Lake County Coroner Thomas Rudd located the second set of x-rays, which he turned over to Zellner and forensic pathologist Nancy Jones, the former Cook County medical examiner.

At trial, Paul DeLuca, one of Calusinski’s trial attorneys, subpoenaed all of Benjamin’s X-rays and was given a copy of X-rays that could not be read.

But the second set of X-rays was clear. Zellner in the motion contends that prosecutors committed a serious discovery violation in failing to hand over the clear set.

In addition, Chief Deputy Coroner Paul Foreman is quoted in the motion, saying that “I was present when Dr. Choi reviewed the X-rays, including the head x-ray, and observed him reviewing the x-rays. All of the x-rays that I took were clear and readable.”

Also, while the state referenced the skull fracture no less than 32 times during the trial, according to the motion, after looking at the X-ray, Jones said that there is no fracture. What Choi noted as a fracture is actually an accessory suture, which is the growth plate that allows the skull to expand while the brain grows.
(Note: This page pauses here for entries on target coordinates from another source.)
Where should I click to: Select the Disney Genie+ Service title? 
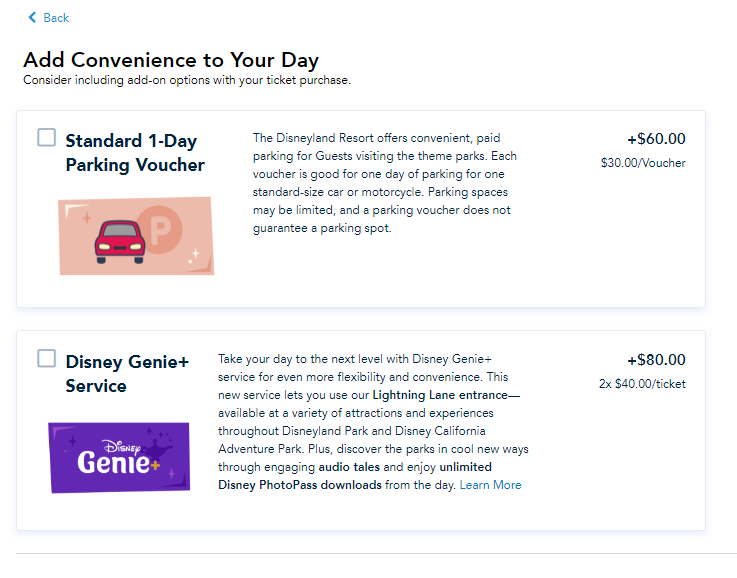[127, 374]
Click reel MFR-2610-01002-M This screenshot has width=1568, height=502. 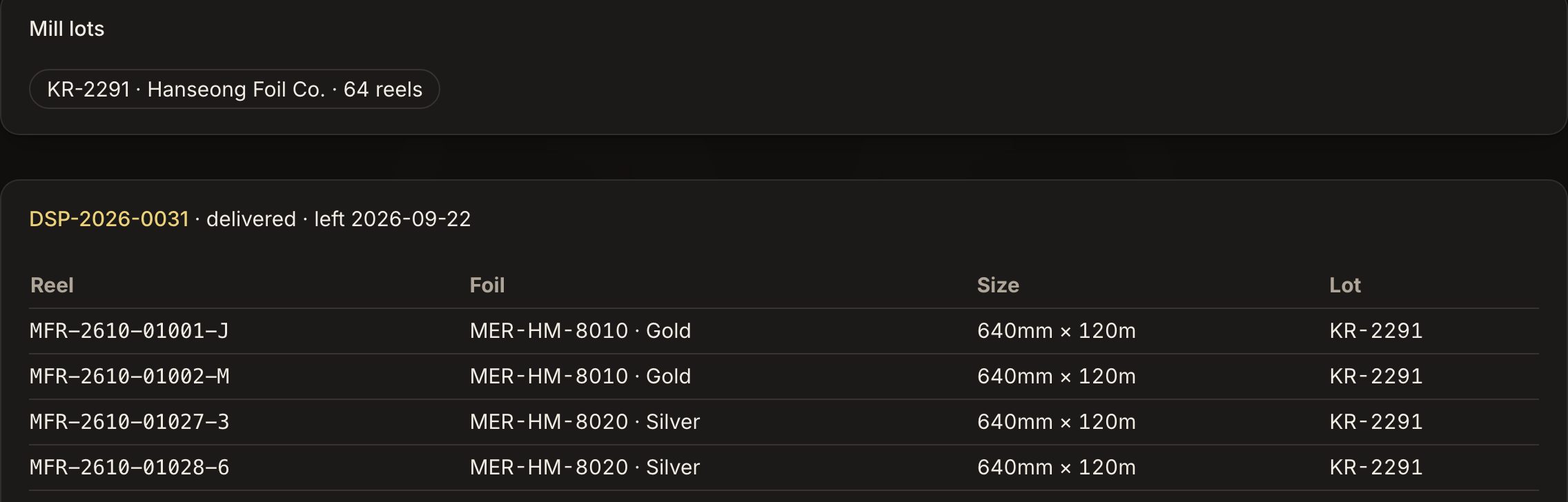coord(130,376)
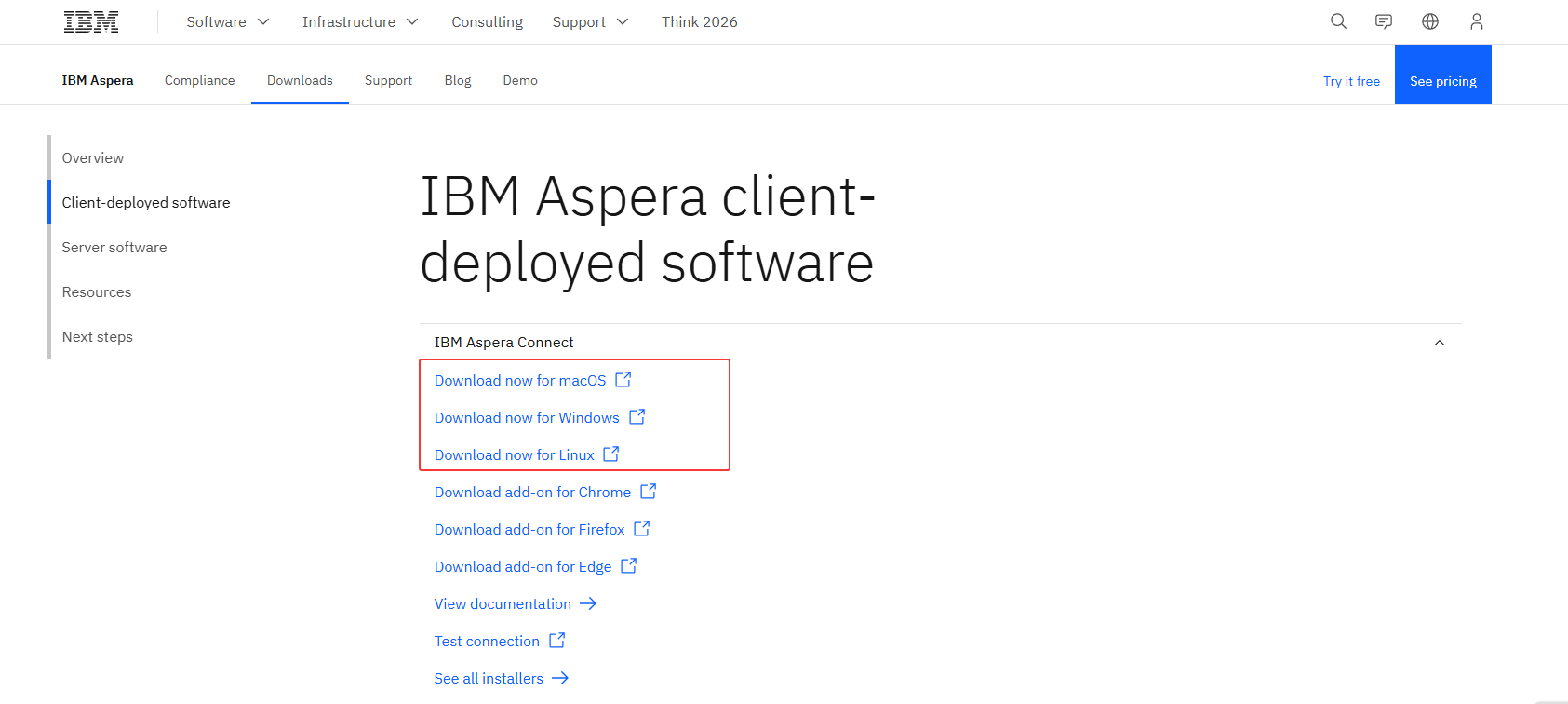Click the globe region selector icon

coord(1430,21)
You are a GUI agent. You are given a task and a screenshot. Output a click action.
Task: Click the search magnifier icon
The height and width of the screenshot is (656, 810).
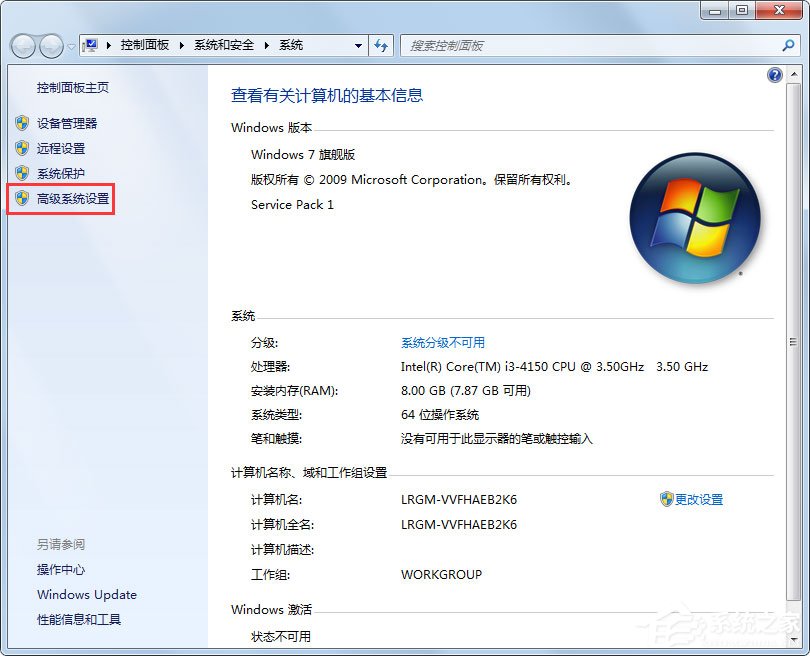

Before this motion, Lake County’s top prosecutor, Mike Nerheim, has repeatedly declined to reopen Calusinski’s case or to put it in front of the wrongful convictions panel that he formed shortly after being elected in 2012. Nerheim has said that he reviewed the case and has found nothing to give him pause about the guilty verdict.

Nerheim said in an email Tuesday afternoon that he had not yet seen the court petition and offered no additional comment.

Since 2010, six men, who collectively spent a total of 95 years in prison, have been exonerated for wrongful convictions in Lake County.